Gerek sosyal bilinç sahibi tüketicilik gerekse düzenleyici kurumlar ve şirketlerin yönetim kurullarının ESG konularına odaklanmalarına ilişkin artan yaptırımları sonucunda, şirketlerin ESG hedeflerini şirket kültürünün ve günlük faaliyetlerinin bir parçası haline getirmeleri gerekecek. Tüketiciler, artık markaların müşteri kazanmak için ürün ve hizmetlerine ek olarak sosyal açıdan da güçlü değer önerileri sunmalarını bekliyor. Tüketiciler dünyada olduğu gibi Türkiye’de de artık sadece kendilerinin değil, gezegenimizin de önemsenmesini, korunmasını istiyor. Tüketicilerin yarısından fazlası alışverişlerinde sürdürülebilir davranışlar sergilediğini düşünüyor. Çalışmaya katılanların %55’i çevre konusunda bilinçli ve çevreyi koruyan şirketlerden alışveriş yaptığını belirtirken, aynı zamanda üretim sürecini ve kaynağını şeffaf bir şekilde takip edebildiği ürünleri tercih ettiğini söylüyor.

Şirketler, gelişmiş tedarik zinciri kapasitesine yapılan yatırımlardan fayda sağlıyor.

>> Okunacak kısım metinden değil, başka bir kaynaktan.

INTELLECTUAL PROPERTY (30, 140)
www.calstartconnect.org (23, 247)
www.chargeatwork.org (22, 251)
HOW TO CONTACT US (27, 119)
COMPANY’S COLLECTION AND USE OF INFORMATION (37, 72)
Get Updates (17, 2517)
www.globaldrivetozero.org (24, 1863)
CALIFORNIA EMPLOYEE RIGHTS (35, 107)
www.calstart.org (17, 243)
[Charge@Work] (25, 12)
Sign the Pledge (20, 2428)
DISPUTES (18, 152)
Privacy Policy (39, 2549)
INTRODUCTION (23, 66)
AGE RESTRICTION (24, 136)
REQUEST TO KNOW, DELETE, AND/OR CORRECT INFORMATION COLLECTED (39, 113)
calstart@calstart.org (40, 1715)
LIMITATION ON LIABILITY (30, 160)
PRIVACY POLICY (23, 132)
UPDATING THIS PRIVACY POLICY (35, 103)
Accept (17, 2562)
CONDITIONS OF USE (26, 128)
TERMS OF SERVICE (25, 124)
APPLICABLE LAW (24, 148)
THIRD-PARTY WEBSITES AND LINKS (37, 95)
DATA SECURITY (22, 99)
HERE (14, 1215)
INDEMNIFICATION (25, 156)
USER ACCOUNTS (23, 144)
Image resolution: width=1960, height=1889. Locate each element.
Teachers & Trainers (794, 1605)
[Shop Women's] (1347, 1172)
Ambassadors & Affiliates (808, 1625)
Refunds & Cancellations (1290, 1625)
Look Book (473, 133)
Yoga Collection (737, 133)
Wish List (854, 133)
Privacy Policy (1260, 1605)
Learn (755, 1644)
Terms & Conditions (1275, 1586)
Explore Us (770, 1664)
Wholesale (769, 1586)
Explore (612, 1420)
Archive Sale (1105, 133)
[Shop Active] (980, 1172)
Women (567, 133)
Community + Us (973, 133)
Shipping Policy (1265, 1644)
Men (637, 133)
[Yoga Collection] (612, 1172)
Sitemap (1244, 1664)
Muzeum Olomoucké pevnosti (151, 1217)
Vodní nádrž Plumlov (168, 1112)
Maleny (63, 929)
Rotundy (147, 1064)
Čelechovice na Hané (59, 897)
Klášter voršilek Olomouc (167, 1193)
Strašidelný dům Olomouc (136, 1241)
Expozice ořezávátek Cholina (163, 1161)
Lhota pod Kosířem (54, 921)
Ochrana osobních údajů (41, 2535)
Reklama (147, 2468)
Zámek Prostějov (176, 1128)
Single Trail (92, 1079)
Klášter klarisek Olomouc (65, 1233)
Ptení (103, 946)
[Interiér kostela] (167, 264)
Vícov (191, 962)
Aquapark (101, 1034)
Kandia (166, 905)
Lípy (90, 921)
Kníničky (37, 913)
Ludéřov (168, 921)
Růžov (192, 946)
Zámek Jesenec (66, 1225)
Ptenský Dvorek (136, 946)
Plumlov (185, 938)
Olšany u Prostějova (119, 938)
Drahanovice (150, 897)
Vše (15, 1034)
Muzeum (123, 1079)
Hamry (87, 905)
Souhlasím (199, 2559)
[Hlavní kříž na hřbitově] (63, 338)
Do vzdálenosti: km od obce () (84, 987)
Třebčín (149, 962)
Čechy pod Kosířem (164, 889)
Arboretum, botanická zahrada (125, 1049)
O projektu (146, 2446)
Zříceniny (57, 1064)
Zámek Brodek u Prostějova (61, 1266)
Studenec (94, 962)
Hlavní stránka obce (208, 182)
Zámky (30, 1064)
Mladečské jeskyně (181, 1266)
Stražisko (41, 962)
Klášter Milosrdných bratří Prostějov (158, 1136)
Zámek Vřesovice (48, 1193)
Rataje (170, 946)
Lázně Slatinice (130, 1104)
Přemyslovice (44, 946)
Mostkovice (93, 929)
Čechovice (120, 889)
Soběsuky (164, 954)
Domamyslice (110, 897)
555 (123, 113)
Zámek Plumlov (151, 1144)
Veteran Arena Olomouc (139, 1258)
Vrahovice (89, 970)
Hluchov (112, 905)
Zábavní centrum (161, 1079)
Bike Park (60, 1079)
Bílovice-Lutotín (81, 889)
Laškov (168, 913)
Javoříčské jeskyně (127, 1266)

Değişen tüketici beklentileri ve davranışlarının daha çevik ve şeffaf olmaya zorlayacağı tedarik zinciri için, dijitalleşme kilit bir etmen olacak. Çok kanallı alışveriş, birden fazla teslimat noktası ve jeopolitik konular tedarik zincirlerinin karşılaşacağı yeni zorluklar olarak karşımıza çıkacak. Envanterin bulunduğu yer, mevcut durumu, stok hareketleri ve müşteri talebine ilişkin doğru bir durum değerlendirmesini içeren uçtan uca görünürlük tedarik zinciri için birincil öncelik. Tüketicilerin yarısından fazlası (%56), tedarik zincirindeki şeffaflık ve izlenebilirliğin ürün satın alma kararlarında önemli faktör olduğunu söylüyor.

Cenk Ulu

(2001’den bu yanan PwC İstanbul ofisinde çalışan Cenk Ulu, şu anda PwC Türkiye Kıdemli Ortağı ve PwC Avrupa’nın Yönetim Kurulu Üyeliği’ni yürütüyor. Dış Ticaret ve Gümrük Uygulamaları, Katma Değer Vergisi Uygulamaları, Özel Tüketim Vergisi Uygulamaları gibi konularda üniversitelerde dersler veriyor.)